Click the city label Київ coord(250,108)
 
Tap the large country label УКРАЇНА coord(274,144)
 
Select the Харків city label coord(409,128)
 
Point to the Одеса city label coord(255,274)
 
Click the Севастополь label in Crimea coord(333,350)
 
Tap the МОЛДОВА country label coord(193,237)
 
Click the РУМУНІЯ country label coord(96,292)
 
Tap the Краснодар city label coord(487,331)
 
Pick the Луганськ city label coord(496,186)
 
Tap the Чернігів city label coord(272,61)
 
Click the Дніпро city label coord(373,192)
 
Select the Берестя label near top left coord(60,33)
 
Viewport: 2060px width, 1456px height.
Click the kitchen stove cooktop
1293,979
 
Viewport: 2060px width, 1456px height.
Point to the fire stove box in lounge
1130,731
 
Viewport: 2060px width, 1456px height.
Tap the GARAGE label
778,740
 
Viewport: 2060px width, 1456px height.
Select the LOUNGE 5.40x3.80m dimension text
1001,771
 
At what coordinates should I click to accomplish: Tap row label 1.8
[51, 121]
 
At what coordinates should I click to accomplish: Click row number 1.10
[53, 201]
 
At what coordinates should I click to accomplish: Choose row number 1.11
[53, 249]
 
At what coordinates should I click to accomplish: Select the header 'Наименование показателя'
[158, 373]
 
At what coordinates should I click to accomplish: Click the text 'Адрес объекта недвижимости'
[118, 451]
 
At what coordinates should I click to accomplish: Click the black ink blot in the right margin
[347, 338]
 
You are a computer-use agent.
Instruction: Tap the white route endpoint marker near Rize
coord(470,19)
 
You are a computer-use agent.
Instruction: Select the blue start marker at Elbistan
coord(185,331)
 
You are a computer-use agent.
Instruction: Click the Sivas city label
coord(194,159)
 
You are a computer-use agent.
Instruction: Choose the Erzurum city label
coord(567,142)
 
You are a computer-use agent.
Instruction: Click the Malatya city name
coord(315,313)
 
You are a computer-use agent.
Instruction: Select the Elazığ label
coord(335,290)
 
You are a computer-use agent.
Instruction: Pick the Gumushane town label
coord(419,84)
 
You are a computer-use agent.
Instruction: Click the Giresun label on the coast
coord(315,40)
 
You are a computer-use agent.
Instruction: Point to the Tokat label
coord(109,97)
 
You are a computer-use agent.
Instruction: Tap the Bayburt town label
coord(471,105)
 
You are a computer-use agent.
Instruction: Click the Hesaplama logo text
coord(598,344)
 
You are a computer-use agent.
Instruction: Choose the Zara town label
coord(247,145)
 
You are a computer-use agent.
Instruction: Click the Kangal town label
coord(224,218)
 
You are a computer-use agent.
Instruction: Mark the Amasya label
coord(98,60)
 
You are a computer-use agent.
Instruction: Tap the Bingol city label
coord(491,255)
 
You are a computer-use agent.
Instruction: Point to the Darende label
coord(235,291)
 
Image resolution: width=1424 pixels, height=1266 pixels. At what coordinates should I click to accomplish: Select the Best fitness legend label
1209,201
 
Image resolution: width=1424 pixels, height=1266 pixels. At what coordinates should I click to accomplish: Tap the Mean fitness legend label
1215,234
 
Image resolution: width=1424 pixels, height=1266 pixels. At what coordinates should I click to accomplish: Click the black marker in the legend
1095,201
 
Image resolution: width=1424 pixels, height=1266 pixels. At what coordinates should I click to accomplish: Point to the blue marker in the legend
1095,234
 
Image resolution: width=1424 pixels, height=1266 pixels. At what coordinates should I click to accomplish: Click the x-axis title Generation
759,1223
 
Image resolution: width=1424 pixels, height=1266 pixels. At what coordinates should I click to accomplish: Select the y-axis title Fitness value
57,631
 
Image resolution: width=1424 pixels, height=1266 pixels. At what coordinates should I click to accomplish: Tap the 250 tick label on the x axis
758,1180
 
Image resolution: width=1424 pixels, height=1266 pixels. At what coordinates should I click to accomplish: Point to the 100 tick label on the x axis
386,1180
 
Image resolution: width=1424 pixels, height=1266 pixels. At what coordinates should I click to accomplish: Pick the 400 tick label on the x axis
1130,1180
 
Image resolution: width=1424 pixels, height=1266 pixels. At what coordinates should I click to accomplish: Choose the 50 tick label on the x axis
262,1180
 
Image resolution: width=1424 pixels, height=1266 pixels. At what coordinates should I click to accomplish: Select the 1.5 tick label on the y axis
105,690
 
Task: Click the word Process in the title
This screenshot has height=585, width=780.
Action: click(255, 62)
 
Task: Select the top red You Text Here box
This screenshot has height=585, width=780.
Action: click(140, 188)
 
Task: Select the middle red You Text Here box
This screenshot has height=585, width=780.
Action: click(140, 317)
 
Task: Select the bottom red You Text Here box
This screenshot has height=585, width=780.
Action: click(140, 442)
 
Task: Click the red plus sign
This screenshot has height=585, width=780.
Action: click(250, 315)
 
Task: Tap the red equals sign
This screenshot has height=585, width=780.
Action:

━━━━━━━━

◆ **Directions for this task**: Repeat the lines from the one containing "Task: Click the word Process in the title" through the one containing "Action: click(140, 188)", inclusive, requests included, adding -14 to every coordinate in the answers.

◆ **Complete output**:
Task: Click the word Process in the title
This screenshot has height=585, width=780.
Action: click(241, 48)
 
Task: Select the top red You Text Here box
This screenshot has height=585, width=780.
Action: click(126, 174)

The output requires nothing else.